» **Directions**: Search the entries for lines that contain the word "agent", and report each one found.

Collected data
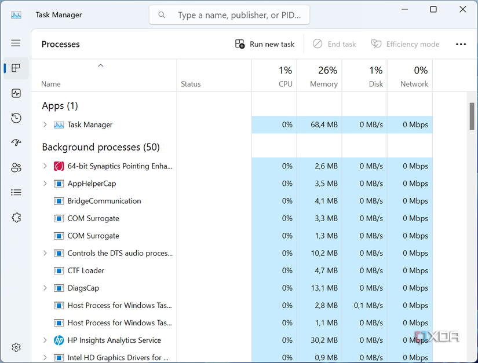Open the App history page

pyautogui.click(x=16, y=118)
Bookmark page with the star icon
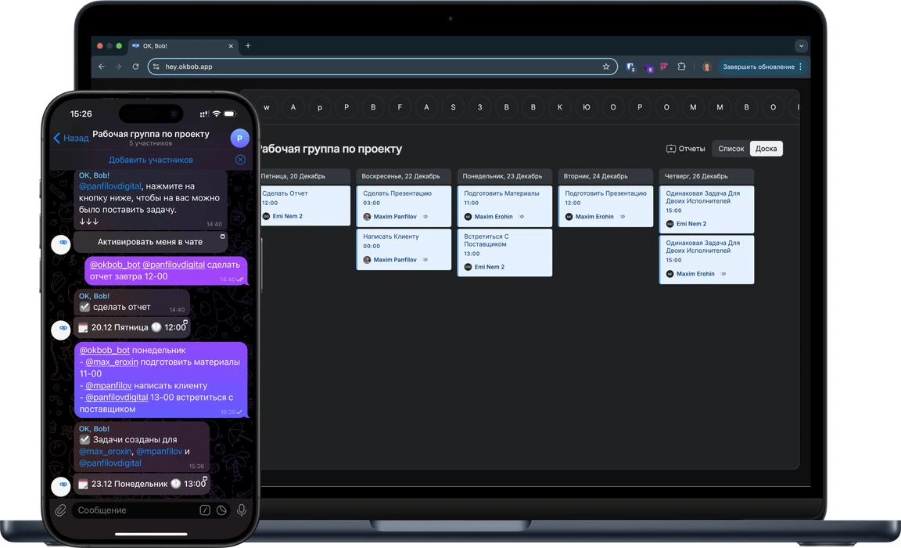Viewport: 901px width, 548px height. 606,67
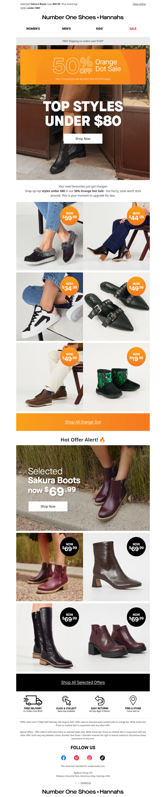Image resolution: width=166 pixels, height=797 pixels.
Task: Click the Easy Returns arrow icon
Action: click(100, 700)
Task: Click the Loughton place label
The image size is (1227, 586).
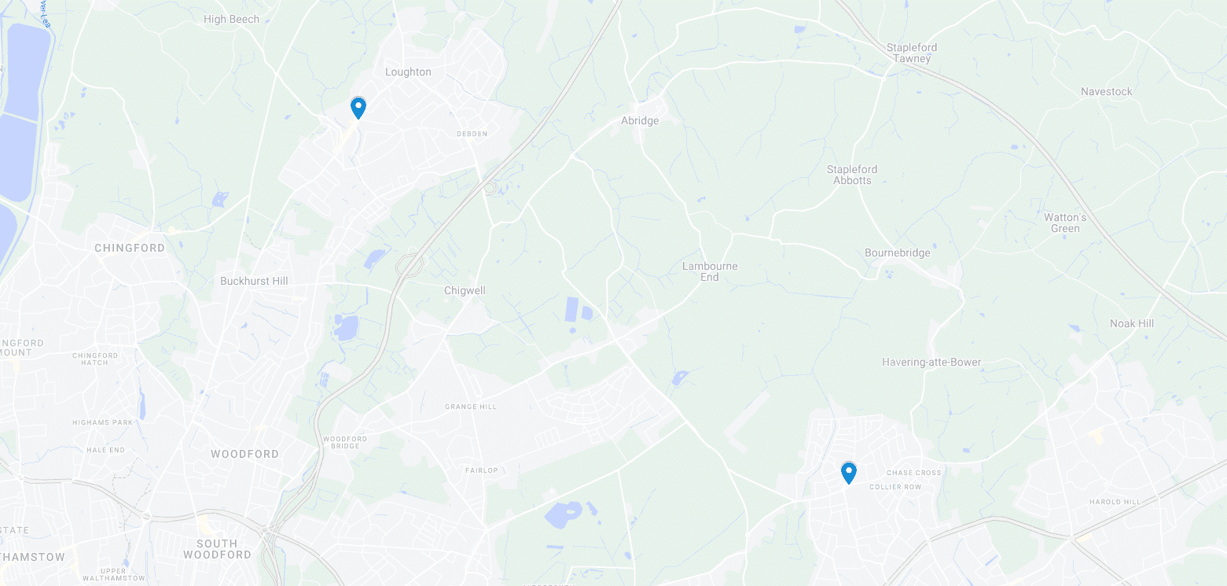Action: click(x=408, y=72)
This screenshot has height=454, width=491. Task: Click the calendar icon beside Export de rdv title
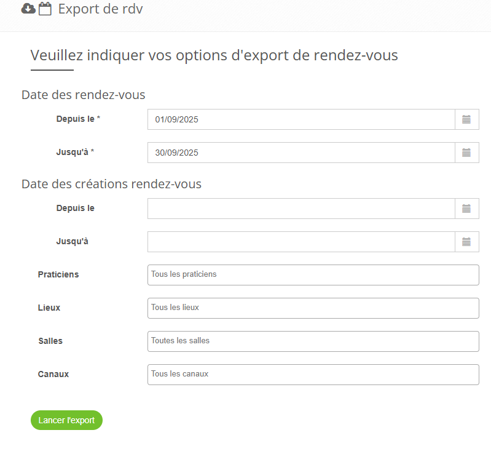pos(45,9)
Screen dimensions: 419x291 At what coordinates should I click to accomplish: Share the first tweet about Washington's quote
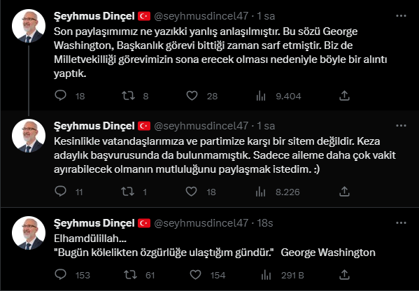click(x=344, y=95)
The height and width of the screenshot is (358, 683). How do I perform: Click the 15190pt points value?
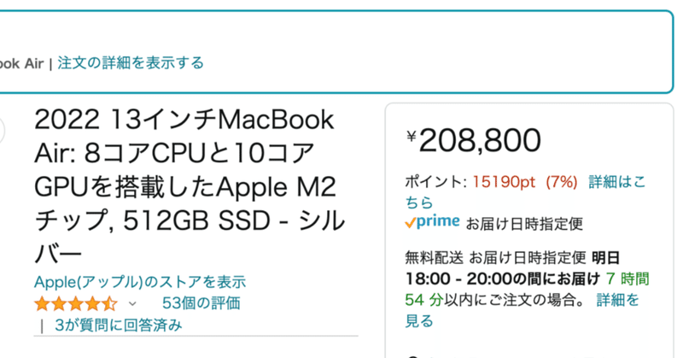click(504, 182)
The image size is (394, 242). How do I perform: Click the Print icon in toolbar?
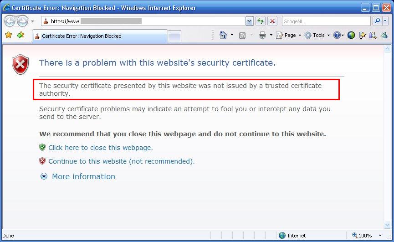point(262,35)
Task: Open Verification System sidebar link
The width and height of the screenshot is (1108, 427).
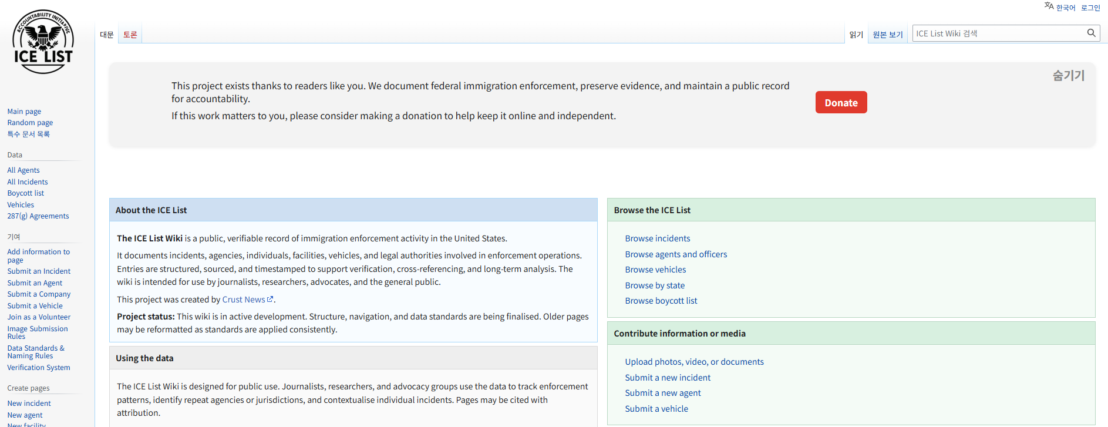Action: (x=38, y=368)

==

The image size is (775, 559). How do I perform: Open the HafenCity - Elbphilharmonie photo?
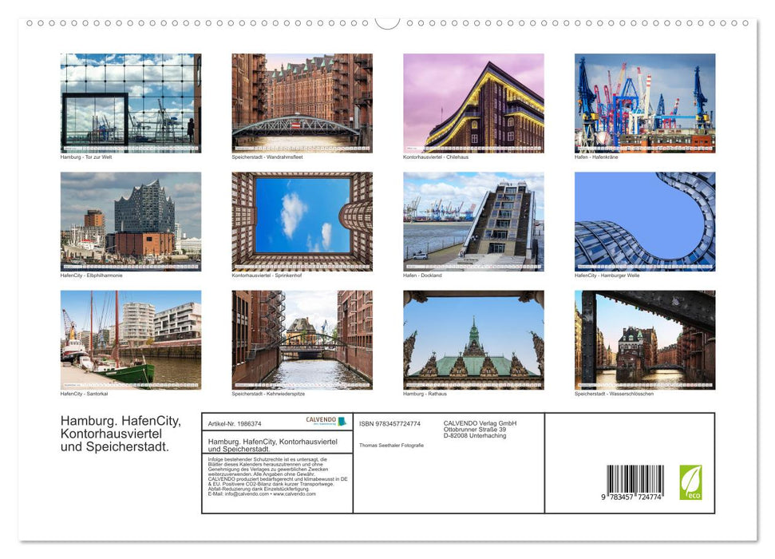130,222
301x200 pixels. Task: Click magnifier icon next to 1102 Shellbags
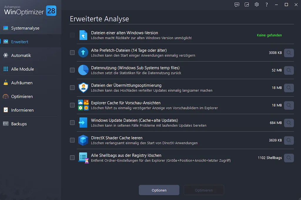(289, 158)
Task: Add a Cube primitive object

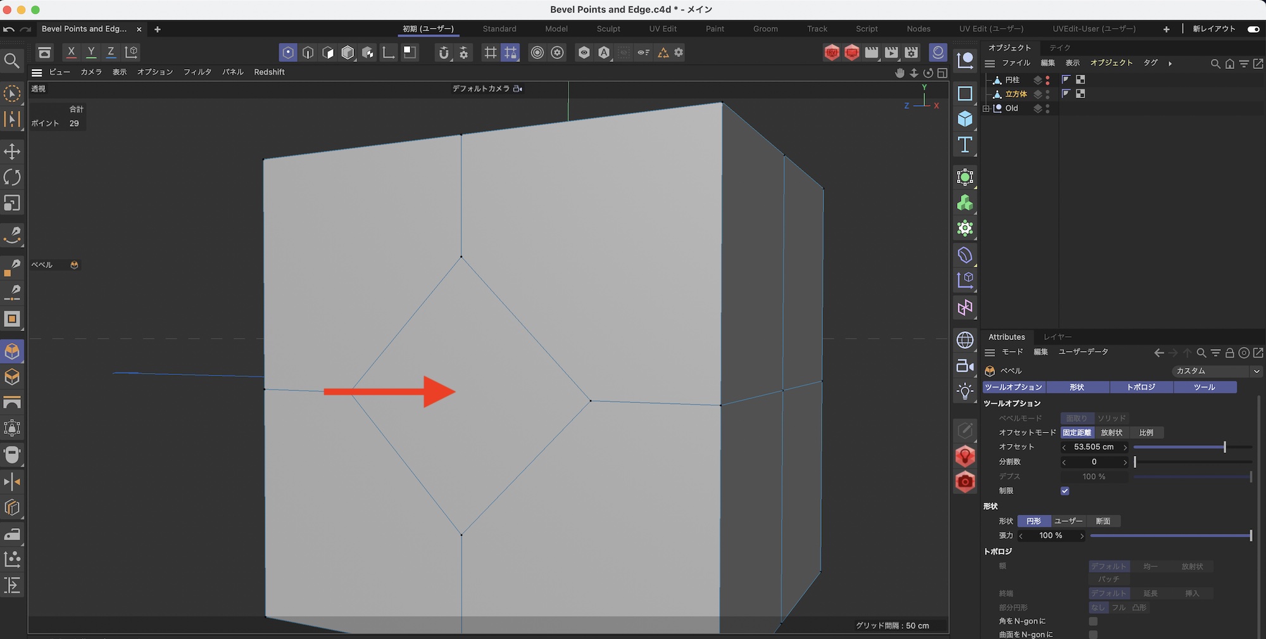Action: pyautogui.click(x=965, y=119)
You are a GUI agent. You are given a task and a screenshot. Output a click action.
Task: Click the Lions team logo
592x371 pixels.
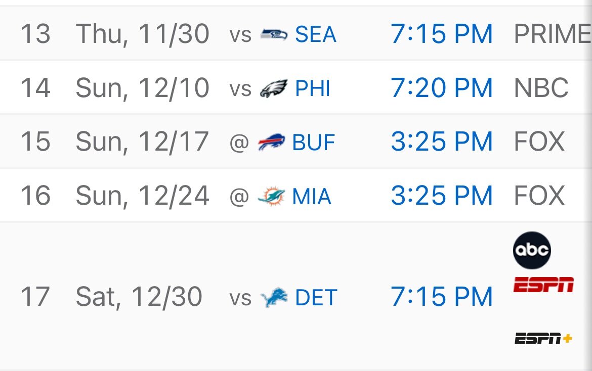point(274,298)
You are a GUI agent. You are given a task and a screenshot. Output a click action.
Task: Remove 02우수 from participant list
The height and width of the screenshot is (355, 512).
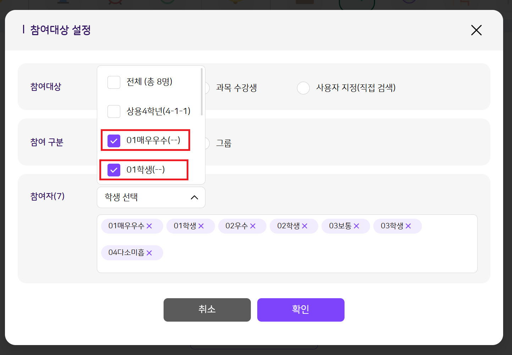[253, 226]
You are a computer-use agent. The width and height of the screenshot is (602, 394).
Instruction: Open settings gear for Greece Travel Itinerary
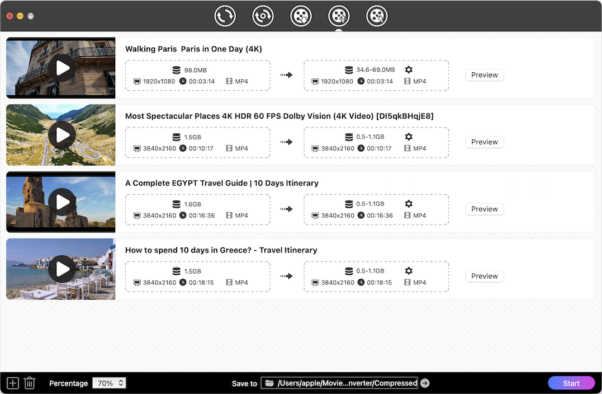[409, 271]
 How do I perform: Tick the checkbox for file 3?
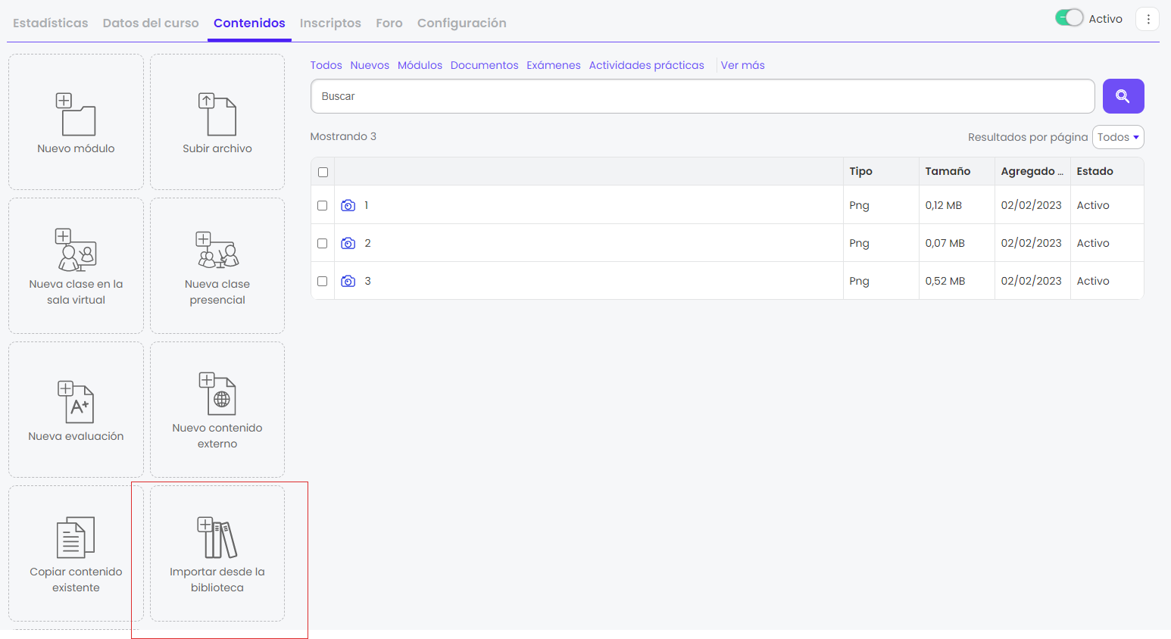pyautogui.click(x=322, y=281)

---

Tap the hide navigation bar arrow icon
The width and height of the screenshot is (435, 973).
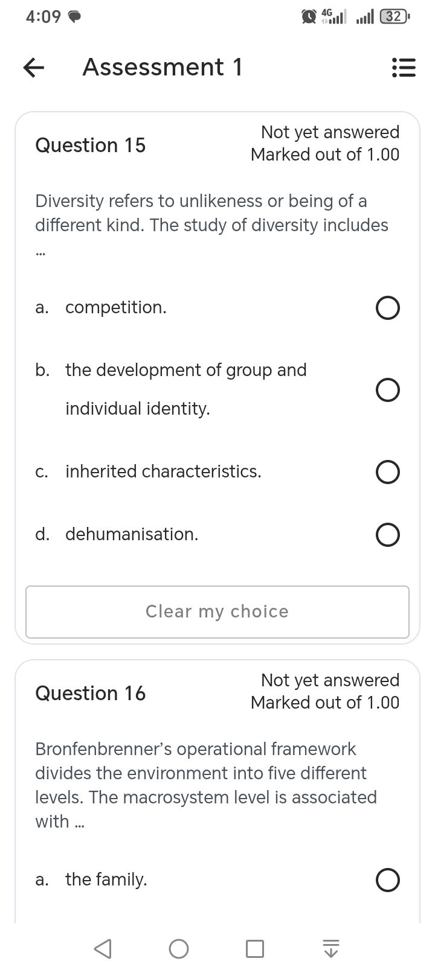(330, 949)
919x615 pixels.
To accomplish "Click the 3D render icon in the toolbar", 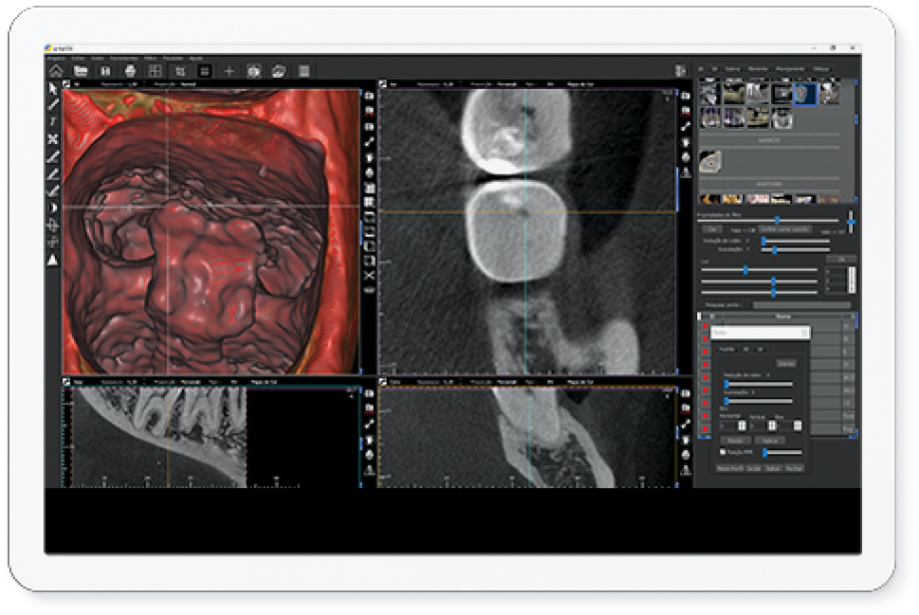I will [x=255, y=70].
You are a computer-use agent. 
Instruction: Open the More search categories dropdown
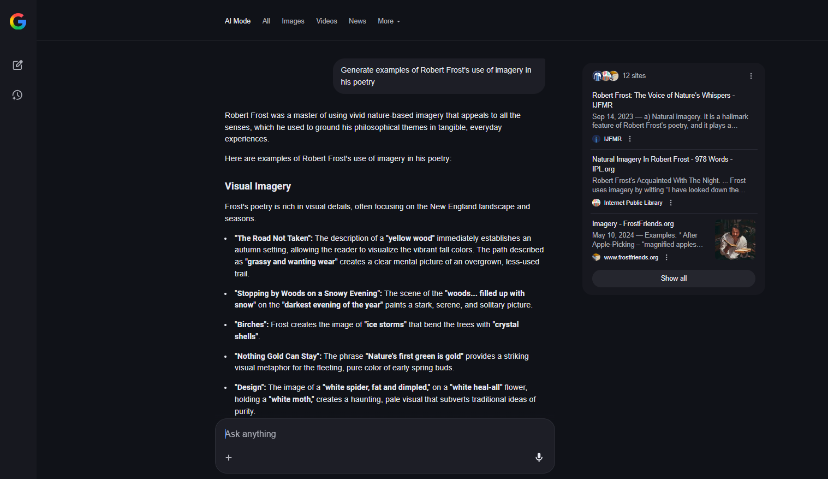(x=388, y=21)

» **Solution to this problem**:
You are a GUI agent. You are given a task and a screenshot. Output a click action.
You are a GUI agent. You are given a task and a screenshot. Output a click action.
You are a computer-use agent. The width and height of the screenshot is (602, 394).
You are a computer-use agent. 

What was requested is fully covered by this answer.